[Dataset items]
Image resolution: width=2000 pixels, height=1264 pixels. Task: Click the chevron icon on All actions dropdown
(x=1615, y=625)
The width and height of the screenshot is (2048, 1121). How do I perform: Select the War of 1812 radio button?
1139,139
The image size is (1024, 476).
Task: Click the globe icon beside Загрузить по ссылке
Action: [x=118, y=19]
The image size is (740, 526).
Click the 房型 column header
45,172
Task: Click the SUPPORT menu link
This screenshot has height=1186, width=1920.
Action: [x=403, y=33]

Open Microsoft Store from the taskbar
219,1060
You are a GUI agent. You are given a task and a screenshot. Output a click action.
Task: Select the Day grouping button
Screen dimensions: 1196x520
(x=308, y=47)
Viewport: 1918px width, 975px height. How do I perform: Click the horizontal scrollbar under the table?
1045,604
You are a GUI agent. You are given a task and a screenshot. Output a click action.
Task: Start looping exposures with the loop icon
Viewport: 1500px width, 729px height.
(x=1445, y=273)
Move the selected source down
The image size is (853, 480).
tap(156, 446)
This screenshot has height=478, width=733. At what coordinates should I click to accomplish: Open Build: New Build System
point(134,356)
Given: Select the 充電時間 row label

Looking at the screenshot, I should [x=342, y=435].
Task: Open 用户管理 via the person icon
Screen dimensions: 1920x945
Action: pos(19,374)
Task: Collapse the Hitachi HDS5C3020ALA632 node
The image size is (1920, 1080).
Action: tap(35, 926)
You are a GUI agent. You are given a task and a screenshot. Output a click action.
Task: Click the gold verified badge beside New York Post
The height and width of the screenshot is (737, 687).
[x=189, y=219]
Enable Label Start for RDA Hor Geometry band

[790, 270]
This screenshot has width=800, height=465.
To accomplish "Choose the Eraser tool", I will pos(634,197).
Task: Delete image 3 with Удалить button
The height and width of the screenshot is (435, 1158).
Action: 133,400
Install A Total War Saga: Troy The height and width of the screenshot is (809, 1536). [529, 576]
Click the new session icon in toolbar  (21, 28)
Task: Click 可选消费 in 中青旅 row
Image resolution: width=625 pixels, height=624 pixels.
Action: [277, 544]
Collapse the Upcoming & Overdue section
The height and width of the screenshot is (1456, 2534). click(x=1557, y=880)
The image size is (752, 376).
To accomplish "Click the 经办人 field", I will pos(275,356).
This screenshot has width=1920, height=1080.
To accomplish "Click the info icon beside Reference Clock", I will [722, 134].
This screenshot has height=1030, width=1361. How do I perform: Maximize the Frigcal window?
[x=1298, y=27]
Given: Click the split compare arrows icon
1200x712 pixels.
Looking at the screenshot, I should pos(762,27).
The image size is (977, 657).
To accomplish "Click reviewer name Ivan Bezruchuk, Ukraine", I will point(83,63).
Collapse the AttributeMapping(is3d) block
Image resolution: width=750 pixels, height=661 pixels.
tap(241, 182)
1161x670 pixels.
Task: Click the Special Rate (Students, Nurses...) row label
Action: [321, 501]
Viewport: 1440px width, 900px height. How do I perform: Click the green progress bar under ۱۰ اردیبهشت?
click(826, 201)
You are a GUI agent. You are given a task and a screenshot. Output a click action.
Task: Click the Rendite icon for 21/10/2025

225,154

[Direction]
Change every "Collapse" in the listing to "Expand" and keep everything else the same.

[Expected answer]
Image resolution: width=2000 pixels, height=1264 pixels. Task: Click the chevron icon on All actions dropdown
(x=1615, y=625)
The width and height of the screenshot is (2048, 1121). How do I perform: Select the War of 1812 radio button?
1139,139
The image size is (1024, 476).
Task: Click the globe icon beside Загрузить по ссылке
Action: [x=118, y=19]
The image size is (740, 526).
Click the 房型 column header
45,172
Task: Click the SUPPORT menu link
This screenshot has height=1186, width=1920.
Action: [x=403, y=33]

Open Microsoft Store from the taskbar
219,1060
You are a GUI agent. You are given a task and a screenshot. Output a click action.
Task: Select the Day grouping button
Screen dimensions: 1196x520
(x=308, y=47)
Viewport: 1918px width, 975px height. How do I perform: Click the horizontal scrollbar under the table?
1045,604
You are a GUI agent. You are given a task and a screenshot. Output a click action.
Task: Start looping exposures with the loop icon
Viewport: 1500px width, 729px height.
(x=1445, y=273)
Move the selected source down
The image size is (853, 480).
tap(156, 446)
This screenshot has height=478, width=733. At what coordinates should I click to accomplish: Open Build: New Build System
point(134,356)
Given: Select the 充電時間 row label

Looking at the screenshot, I should [x=342, y=435].
Task: Open 用户管理 via the person icon
Screen dimensions: 1920x945
Action: pos(19,374)
Task: Expand the Hitachi HDS5C3020ALA632 node
The image size is (1920, 1080).
Action: tap(35, 926)
You are a GUI agent. You are given a task and a screenshot. Output a click action.
Task: Click the gold verified badge beside New York Post
The height and width of the screenshot is (737, 687).
[x=189, y=219]
Enable Label Start for RDA Hor Geometry band

[790, 270]
This screenshot has width=800, height=465.
To accomplish "Choose the Eraser tool", I will pos(634,197).
Task: Delete image 3 with Удалить button
The height and width of the screenshot is (435, 1158).
Action: 133,400
Install A Total War Saga: Troy The height and width of the screenshot is (809, 1536). [529, 576]
Click the new session icon in toolbar  (21, 28)
Task: Click 可选消费 in 中青旅 row
Image resolution: width=625 pixels, height=624 pixels.
Action: [277, 544]
Expand the Upcoming & Overdue section
The height and width of the screenshot is (1456, 2534). click(x=1557, y=880)
The image size is (752, 376).
To accomplish "Click the 经办人 field", I will pos(275,356).
This screenshot has width=1920, height=1080.
To accomplish "Click the info icon beside Reference Clock", I will [722, 134].
This screenshot has height=1030, width=1361. How do I perform: Maximize the Frigcal window?
[x=1298, y=27]
Given: Click the split compare arrows icon
1200x712 pixels.
Looking at the screenshot, I should pos(762,27).
The image size is (977, 657).
To accomplish "Click reviewer name Ivan Bezruchuk, Ukraine", I will point(83,63).
Expand the AttributeMapping(is3d) block
Image resolution: width=750 pixels, height=661 pixels.
tap(241, 182)
1161x670 pixels.
Task: Click the Special Rate (Students, Nurses...) row label
Action: [321, 501]
Viewport: 1440px width, 900px height. How do I perform: Click the green progress bar under ۱۰ اردیبهشت?
click(826, 201)
You are a GUI agent. You are given a task and a screenshot. Output a click action.
Task: Click the Rendite icon for 21/10/2025

225,154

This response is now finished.